ENTRIES SUPPLIED –
+ + +
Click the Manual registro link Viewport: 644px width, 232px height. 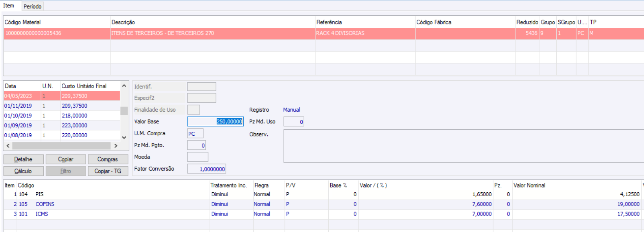pos(291,110)
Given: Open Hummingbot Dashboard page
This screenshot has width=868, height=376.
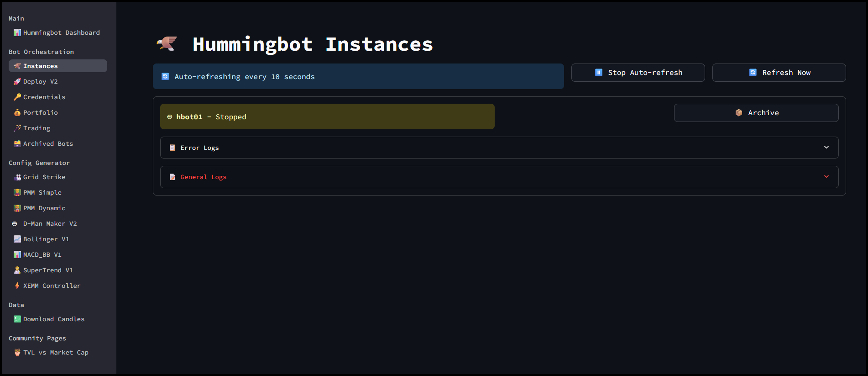Looking at the screenshot, I should 61,32.
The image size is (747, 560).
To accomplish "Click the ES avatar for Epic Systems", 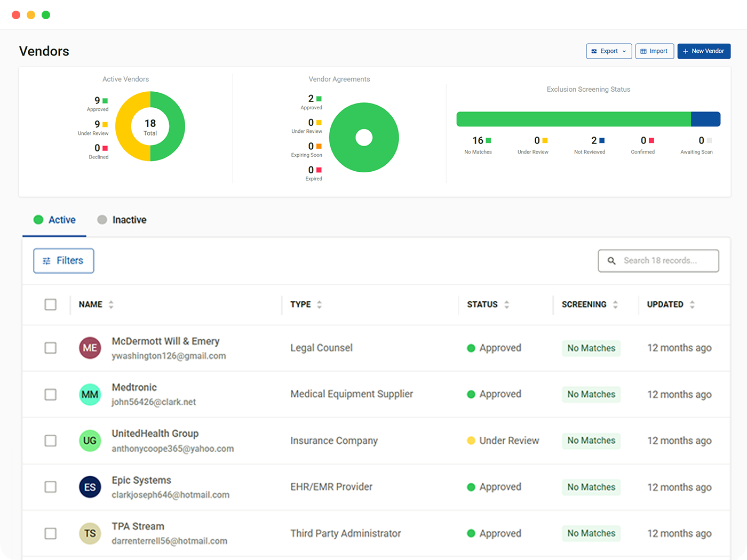I will 90,487.
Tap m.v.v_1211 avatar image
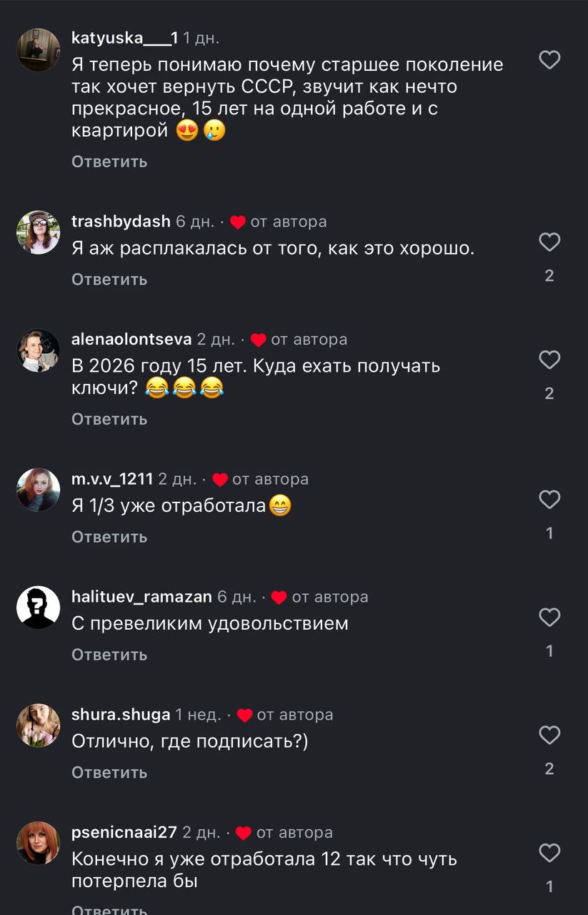The image size is (588, 915). [x=38, y=490]
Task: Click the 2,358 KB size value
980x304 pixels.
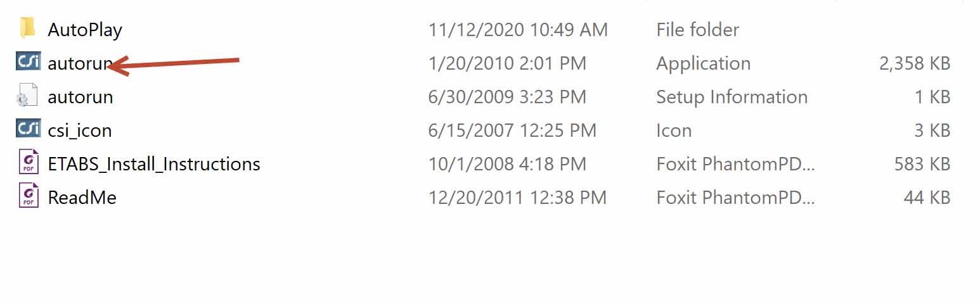Action: tap(915, 63)
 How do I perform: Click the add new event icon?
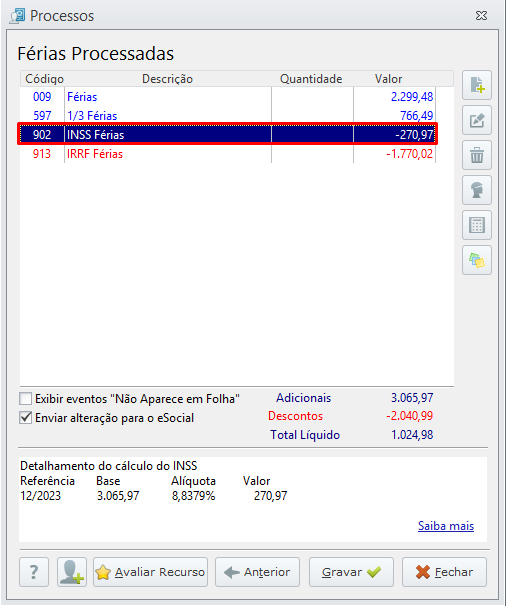click(x=477, y=85)
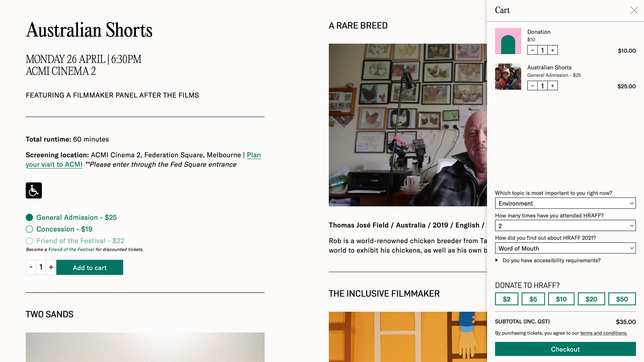Close the Cart panel

tap(634, 10)
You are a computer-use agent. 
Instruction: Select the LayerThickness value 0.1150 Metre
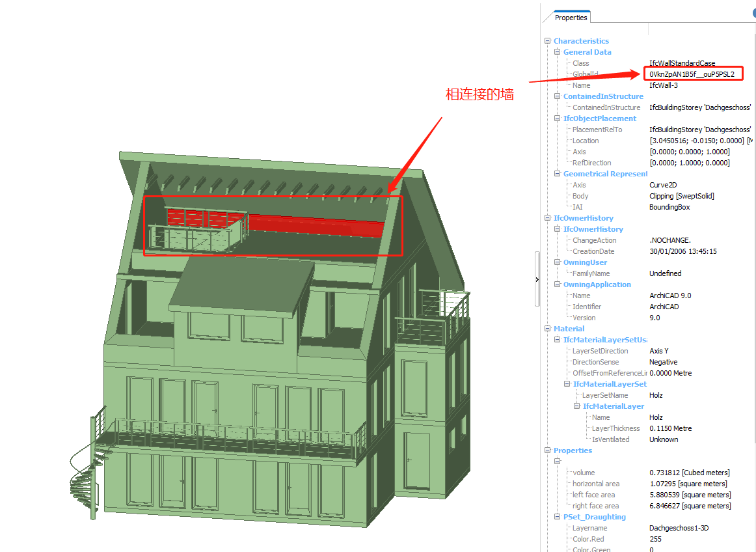coord(670,428)
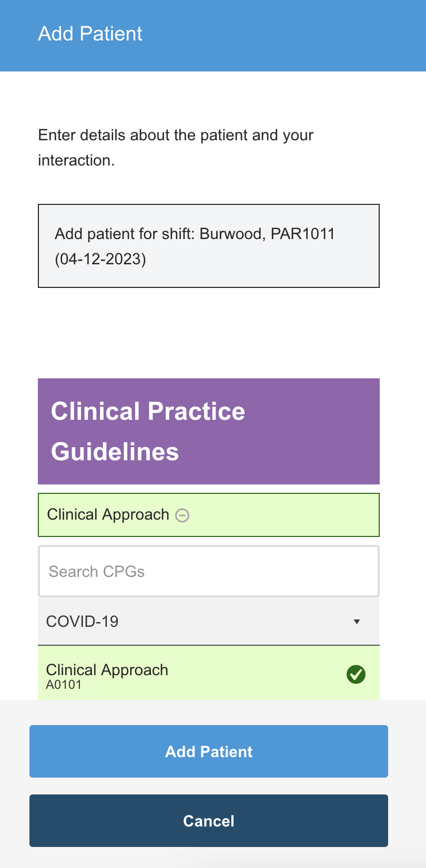The height and width of the screenshot is (868, 426).
Task: Click the word "Guidelines" in purple banner
Action: pos(115,452)
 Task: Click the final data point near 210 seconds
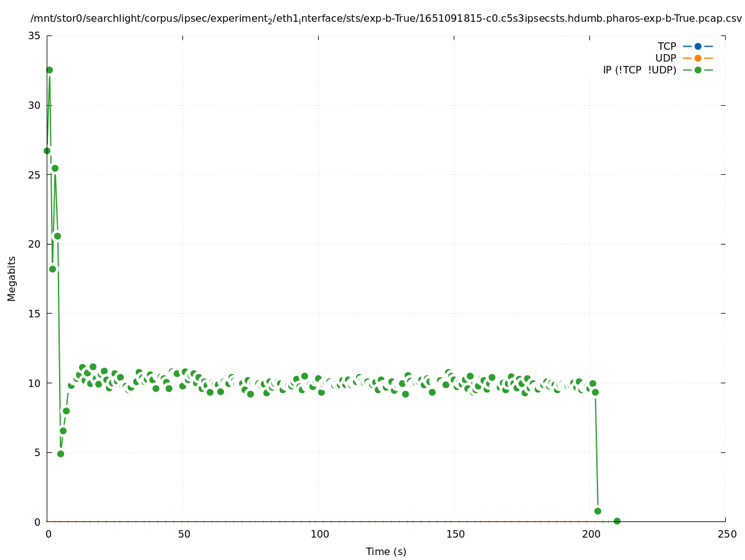click(617, 521)
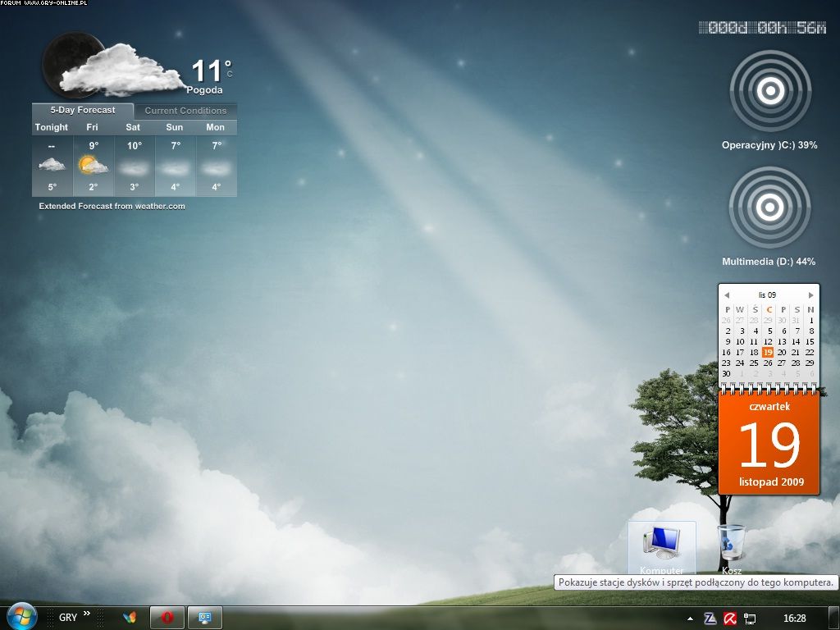Select the 5-Day Forecast tab

tap(82, 110)
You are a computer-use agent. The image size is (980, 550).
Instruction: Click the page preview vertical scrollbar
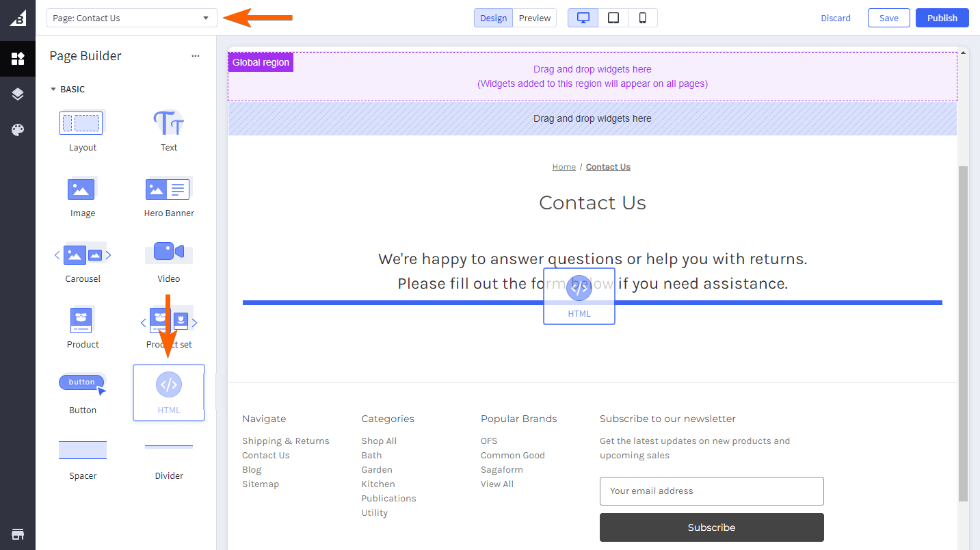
+ + +
TASK DETAILS –
Scan the data for lines containing "computer" and copy all of them.

OUTPUT FOR THIS TASK –
You are a computer-use agent. 
You are a computer-use agent. The image size is (980, 550).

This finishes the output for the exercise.